Following referrals from the Union de la Bijouterie Horlogerie and Pellegrin & Fils, as well as dawn raids, the Autorité de la concurrence has fined Rolex France (jointly and severally with Rolex Holding SA, the Hans Wilsdorf Foundation and Rolex SA) for prohibiting its retailers from selling Rolex watches online for more than ten years.
The Autorité considers that the terms of the selective distribution agreement between Rolex France and its retailers constitute a vertical agreement that restricts competition. The Autorité rejected Rolex France’s argument that the ban on online selling was justified by the need to combat counterfeiting and parallel trade. Finding in this respect that Rolex’s main competitors, who face the same risks, authorise the online selling of their products under certain conditions, it considered that these objectives can be achieved by means that are less restrictive of competition.
It has imposed a penalty of €91,600,000 on Rolex France SAS, together with a disclosure and publication injunction.
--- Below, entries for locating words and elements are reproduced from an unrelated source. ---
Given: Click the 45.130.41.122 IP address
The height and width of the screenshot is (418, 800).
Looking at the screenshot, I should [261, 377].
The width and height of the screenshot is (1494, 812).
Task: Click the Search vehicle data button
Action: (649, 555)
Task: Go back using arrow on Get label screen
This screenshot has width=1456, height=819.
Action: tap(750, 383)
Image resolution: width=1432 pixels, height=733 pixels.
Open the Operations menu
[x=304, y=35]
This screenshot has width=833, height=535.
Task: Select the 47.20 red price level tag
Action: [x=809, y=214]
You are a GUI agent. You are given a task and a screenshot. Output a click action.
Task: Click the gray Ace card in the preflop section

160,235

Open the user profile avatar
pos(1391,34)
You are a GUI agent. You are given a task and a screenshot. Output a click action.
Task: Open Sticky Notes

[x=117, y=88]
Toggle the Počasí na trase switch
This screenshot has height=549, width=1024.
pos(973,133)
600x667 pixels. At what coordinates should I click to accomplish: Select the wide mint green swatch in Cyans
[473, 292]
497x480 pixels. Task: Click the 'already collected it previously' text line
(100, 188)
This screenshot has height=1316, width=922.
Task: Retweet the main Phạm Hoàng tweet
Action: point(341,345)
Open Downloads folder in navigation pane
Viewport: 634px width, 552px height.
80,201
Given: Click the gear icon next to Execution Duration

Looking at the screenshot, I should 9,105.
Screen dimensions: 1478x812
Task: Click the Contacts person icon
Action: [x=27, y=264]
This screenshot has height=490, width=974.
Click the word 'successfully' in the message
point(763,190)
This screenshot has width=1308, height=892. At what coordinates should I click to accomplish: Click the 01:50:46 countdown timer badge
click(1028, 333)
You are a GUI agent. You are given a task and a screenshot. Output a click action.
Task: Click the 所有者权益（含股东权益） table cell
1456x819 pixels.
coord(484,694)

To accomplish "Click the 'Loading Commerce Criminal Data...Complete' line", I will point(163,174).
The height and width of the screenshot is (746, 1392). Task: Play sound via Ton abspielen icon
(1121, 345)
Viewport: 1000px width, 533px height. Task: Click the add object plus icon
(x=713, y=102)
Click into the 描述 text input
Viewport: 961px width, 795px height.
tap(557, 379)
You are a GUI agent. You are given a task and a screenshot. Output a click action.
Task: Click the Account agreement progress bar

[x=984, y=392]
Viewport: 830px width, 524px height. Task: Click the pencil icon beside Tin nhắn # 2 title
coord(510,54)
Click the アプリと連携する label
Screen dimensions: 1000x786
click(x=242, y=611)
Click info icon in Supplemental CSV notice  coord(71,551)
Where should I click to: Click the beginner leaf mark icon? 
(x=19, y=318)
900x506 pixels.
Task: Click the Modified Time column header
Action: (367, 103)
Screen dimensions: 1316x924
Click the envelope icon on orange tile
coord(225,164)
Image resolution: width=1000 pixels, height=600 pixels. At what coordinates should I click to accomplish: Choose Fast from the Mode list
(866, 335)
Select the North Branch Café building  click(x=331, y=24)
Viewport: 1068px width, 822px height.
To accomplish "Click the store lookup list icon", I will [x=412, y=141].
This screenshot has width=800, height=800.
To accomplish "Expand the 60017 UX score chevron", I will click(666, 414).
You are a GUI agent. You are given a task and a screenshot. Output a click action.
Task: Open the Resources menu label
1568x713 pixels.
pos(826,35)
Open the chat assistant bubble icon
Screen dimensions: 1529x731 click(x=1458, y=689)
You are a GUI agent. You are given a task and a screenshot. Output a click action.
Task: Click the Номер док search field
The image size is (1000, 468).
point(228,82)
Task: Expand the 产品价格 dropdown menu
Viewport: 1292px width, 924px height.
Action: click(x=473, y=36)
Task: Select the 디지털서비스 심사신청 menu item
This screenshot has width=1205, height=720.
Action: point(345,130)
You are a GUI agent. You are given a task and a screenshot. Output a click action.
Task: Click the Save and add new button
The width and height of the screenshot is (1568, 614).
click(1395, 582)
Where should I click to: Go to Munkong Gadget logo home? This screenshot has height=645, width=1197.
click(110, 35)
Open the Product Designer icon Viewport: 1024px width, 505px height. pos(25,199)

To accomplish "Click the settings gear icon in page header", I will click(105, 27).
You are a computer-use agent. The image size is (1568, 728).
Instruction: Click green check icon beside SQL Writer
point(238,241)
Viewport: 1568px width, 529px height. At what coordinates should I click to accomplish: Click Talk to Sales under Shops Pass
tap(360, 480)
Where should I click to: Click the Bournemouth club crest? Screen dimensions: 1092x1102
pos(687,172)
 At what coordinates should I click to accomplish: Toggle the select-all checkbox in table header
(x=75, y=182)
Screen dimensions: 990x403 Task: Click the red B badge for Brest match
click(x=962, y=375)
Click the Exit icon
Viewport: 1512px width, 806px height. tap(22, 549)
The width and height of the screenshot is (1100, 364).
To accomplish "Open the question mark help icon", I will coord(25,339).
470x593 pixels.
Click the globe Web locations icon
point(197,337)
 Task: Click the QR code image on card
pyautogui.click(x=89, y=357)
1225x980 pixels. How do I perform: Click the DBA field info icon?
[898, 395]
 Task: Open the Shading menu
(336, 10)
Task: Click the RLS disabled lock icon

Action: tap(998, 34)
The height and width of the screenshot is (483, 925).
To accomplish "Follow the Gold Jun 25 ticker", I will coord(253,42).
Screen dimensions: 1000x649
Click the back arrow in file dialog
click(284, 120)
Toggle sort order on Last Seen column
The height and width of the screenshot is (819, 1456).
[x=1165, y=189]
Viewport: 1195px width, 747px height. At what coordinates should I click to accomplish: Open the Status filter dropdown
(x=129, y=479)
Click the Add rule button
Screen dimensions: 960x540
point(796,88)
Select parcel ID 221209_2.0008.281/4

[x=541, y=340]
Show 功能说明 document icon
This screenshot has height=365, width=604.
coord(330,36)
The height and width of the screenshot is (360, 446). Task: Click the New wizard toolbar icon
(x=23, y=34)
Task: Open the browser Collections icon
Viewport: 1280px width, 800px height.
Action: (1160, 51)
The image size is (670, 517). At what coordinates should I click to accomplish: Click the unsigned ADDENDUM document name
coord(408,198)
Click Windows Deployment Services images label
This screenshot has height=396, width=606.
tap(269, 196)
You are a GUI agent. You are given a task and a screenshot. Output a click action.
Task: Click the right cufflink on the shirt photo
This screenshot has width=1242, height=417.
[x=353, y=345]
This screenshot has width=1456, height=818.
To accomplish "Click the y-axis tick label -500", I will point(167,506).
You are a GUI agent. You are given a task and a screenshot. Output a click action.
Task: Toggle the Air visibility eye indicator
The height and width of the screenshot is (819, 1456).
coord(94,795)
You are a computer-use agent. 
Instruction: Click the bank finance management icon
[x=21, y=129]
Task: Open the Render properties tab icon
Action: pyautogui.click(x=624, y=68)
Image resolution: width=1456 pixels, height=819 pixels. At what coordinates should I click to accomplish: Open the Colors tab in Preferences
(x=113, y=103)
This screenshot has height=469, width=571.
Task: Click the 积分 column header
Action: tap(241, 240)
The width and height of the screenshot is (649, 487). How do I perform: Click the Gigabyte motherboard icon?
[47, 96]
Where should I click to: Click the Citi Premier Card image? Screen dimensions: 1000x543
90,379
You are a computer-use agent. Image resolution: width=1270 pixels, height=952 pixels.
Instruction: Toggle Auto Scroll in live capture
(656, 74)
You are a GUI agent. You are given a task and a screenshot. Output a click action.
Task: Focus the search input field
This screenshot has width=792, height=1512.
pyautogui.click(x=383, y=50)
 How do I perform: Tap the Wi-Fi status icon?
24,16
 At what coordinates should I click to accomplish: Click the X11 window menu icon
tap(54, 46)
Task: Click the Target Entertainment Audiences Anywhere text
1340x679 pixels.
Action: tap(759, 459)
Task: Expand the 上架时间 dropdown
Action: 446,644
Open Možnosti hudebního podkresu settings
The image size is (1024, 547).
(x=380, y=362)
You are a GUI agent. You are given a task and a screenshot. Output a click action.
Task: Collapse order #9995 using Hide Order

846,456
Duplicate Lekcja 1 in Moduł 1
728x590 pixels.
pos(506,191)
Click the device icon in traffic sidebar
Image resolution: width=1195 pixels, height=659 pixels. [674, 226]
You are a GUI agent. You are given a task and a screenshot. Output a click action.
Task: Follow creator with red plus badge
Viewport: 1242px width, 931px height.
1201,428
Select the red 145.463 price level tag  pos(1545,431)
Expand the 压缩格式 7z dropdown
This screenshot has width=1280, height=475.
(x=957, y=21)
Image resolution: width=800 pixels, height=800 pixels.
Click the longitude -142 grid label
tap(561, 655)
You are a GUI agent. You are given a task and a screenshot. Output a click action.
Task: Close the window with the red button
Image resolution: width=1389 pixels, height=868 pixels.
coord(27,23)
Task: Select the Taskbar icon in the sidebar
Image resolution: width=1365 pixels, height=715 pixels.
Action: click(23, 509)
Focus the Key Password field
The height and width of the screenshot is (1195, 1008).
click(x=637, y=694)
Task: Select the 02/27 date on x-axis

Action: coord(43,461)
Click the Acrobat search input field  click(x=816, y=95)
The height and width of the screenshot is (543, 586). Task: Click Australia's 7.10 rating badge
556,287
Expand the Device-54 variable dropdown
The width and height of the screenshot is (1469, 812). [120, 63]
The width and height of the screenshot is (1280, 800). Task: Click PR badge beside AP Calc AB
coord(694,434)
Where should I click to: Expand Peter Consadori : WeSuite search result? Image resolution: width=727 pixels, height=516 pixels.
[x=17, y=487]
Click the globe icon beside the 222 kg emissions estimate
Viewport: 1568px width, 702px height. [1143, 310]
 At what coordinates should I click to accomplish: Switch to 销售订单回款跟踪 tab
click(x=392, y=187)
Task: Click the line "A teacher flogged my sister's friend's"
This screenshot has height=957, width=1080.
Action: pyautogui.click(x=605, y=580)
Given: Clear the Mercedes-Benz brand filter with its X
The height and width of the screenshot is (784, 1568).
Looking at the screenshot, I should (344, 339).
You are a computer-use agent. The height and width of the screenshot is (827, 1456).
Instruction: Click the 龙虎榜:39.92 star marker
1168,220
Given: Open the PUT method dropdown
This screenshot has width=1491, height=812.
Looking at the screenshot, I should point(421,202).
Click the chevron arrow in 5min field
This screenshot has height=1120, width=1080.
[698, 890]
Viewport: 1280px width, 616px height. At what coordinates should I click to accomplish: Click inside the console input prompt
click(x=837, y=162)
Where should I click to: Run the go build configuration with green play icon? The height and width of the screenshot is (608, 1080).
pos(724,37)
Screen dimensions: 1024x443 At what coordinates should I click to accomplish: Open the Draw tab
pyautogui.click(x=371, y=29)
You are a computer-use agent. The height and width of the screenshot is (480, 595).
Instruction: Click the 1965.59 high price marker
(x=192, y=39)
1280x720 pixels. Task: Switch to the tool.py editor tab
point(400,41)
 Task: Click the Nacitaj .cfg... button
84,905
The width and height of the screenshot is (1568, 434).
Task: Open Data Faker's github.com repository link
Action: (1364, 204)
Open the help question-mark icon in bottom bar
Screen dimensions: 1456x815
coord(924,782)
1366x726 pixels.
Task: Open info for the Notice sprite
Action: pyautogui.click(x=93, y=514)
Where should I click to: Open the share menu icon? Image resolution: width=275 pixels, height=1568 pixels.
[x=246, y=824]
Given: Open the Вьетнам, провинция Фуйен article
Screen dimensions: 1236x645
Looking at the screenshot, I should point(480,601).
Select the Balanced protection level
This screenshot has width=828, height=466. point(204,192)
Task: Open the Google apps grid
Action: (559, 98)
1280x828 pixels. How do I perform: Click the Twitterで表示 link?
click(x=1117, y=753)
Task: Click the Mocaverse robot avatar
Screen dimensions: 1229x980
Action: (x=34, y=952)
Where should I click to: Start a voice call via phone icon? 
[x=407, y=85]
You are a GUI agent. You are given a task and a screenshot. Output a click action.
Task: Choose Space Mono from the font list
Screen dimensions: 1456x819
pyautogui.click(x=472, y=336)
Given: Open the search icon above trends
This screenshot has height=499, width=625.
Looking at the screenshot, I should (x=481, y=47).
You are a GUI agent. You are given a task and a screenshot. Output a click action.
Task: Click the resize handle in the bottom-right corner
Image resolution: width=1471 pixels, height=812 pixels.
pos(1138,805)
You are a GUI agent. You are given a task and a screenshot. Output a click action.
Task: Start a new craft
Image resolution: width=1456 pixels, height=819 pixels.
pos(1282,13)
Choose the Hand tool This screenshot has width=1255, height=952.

However, the Autorité rejected the objection concerning the resale prices imposed on its retailers, which had been notified to Rolex. It considered that the evidence in the case did not prove that Rolex France had restricted the pricing freedom of its authorised retailers.
Rolex’s selective distribution model
The Rolex group is a Swiss group founded in 1905 that designs, manufactures and markets luxury watches and components under the Rolex and Tudor brands. In France, imports are handled by a French subsidiary of the Swiss company Rolex Holding SA, Rolex France SAS, the sole importer of the brand’s products.
Rolex is active in the French luxury watch distribution market and, by virtue of its reputation and market share, is, according to several concordant sources, the largest player in the market. The company exclusively uses a network of authorised independent retailers to market its watches. It sells its watches to watch and jewellery retailers, to which it grants the right to distribute its products under a “Rolex selective distribution agreement”.
Rolex prohibits its authorised retailers from selling its products online
The selective distribution agreement governing relations between Rolex and its retailers prohibited the latter from selling the brand’s watches by mail order and, a fortiori, via the Internet. In a letter to one of its retailers, Rolex acknowledged this ban: “we confirm that under no circumstances can our Authorised Retailers, who are the only parties authorised to sell our products, do so via the Internet or by mail order. Any sales via the Internet contravene the provisions of Article IV.3.b of the Selective Distribution Agreement signed by all our Authorised Retailers.”
The Autorité and case law consider this type of clause to be inherently restrictive of competition.
Furthermore, the Autorité’s investigation of Rolex’s retailers confirms the practical application of this ban.
As justification, Rolex argued that the ban on online selling was intended to preserve its image and enable it to combat counterfeiting and off-network sales. While the Autorité does not dispute the legitimacy of these objectives, it found that prohibiting online selling is not a proportionate measure. It points out that Rolex’s main competitors, who themselves face this type of risk, have implemented (primarily technological) solutions to reconcile online selling with the fight against counterfeiting and off-network sales. In addition, Rolex, in conjunction with one of its retailers, has developed a programme for the online purchase of pre-owned watches, whose authenticity it guarantees. An absolute ban on the online selling of its products cannot therefore be justified.
The Autorité fines Rolex €91,600,000
The Autorité considers these practices to be serious, as they amount to closing a marketing channel, to the detriment of consumers and retailers, when the online distribution of luxury products, including watches, has been booming over the past 15 years. Given their duration (more than ten years) and nature, the Autorité is imposing a penalty of €91,600,000. Because of the capital, organisational and legal links between Rolex France and Rolex Holding SA, Rolex SA and the Hans Wilsdorf Foundation, the Autorité holds the latter companies jointly and severally liable for the payment of the fine.
In addition, the Autorité is ordering Rolex France to send a summary of the decision to all its authorised retailers. It must also publish a summary of this decision on its website within two months and for seven consecutive days.
Lastly, the Autorité orders Rolex France to publish a summary of the decision in the print and digital editions of Le Figaro and in Montres Magazine.
While a supplier is free to organise its distribution network as it sees fit, this organisation must not give rise to a restriction of competition.
The principle of the free organisation of the network cannot authorise a manufacturer to restrict the commercial freedom of its resellers. Prohibiting its retailers from selling its products online distorts the competition in which resellers should normally engage, not only between themselves but also with regard to the manufacturer in the online sales distribution channel. This rule remains valid even if, as in this case, the products concerned are distributed exclusively or almost exclusively through a network of independent retailers.